• **Text for analysis**:
Dominic Keen is a Productivity Campaigner & Conservative Association Officer in Suffolk

You may have missed it, but a few weeks ago the Office of National Statistics released data showing that British business productivity is currently lower than it was in 2007.

In broad-brush terms, we’ve been working harder, longer, and for less money for nearly two decades now.

It’s a grim reality, but also one that provides a clear insight into the origins of the ongoing dissatisfaction amongst the electorate.  For Conservatives to find a pathway back to political relevance, we must establish a route back to building a national economy that is underpinned by steady annual productivity growth, as it was from the late-seventies until the mid-noughties.

The better news is that a once-in-a-generation opportunity exists to create the conditions to transform British industry, moving it towards vastly more productive modes of operation.

• **Information shown**:
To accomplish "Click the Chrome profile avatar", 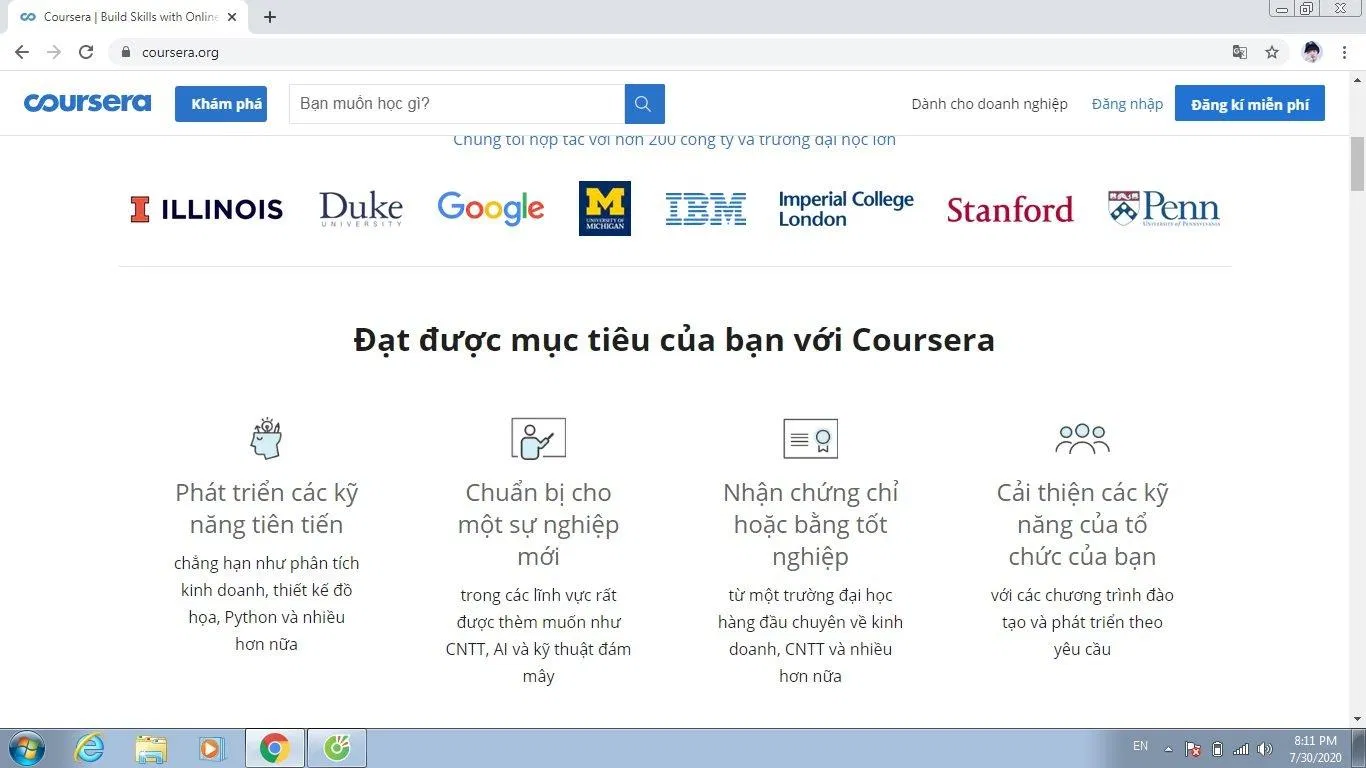I will (1311, 51).
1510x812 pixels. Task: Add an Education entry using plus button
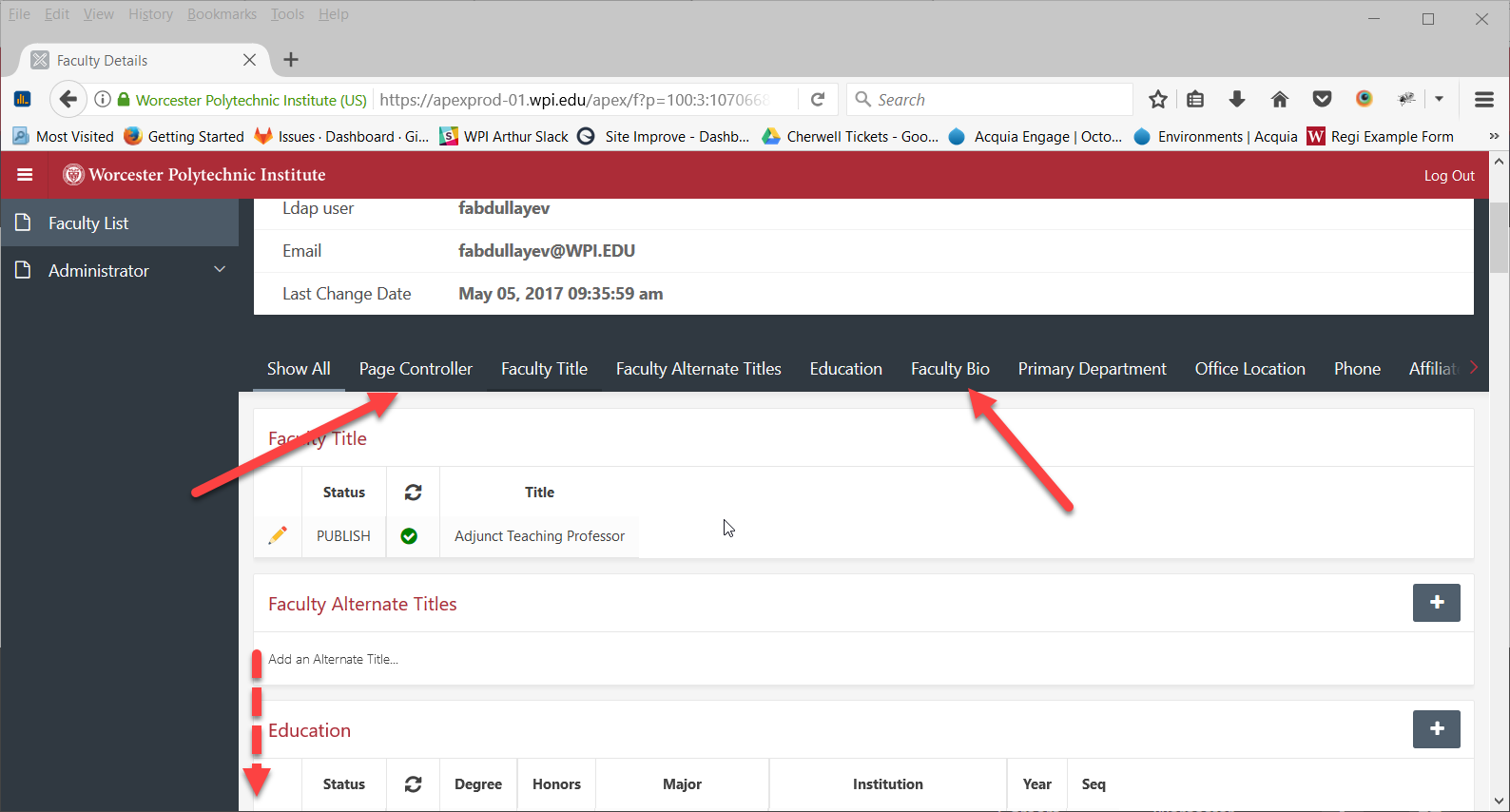[1436, 729]
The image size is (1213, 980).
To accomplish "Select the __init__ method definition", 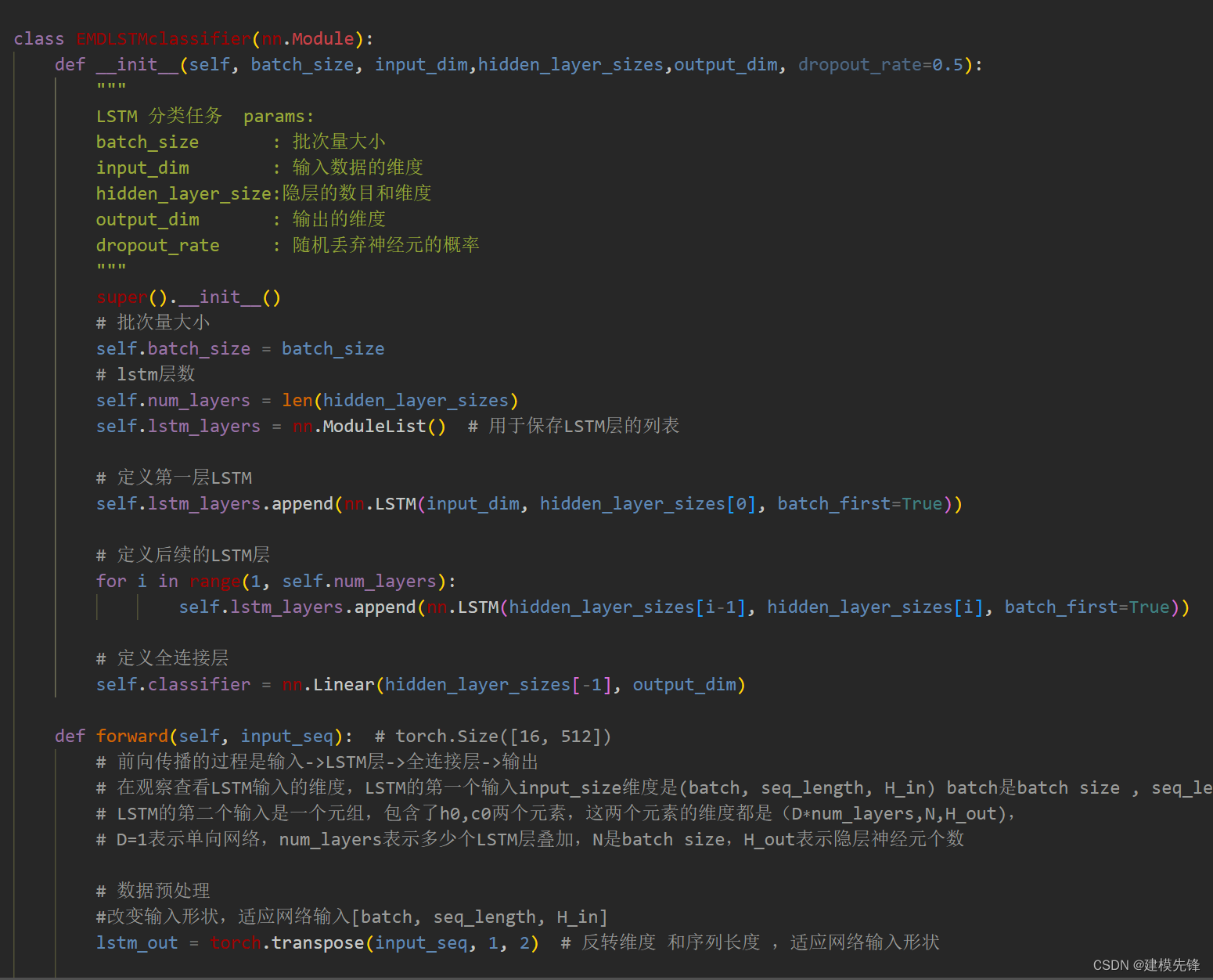I will 138,64.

• **Task details**:
Could you copy the productivity piece, beginning at the words "In broad-brush terms, we’ve" and stopping after "until the mid-noughties.", but switch "grim" to "bleak"? Work from the productivity piece alone, setting the entries aside.

• **Result below**:
In broad-brush terms, we’ve been working harder, longer, and for less money for nearly two decades now.

It’s a bleak reality, but also one that provides a clear insight into the origins of the ongoing dissatisfaction amongst the electorate.  For Conservatives to find a pathway back to political relevance, we must establish a route back to building a national economy that is underpinned by steady annual productivity growth, as it was from the late-seventies until the mid-noughties.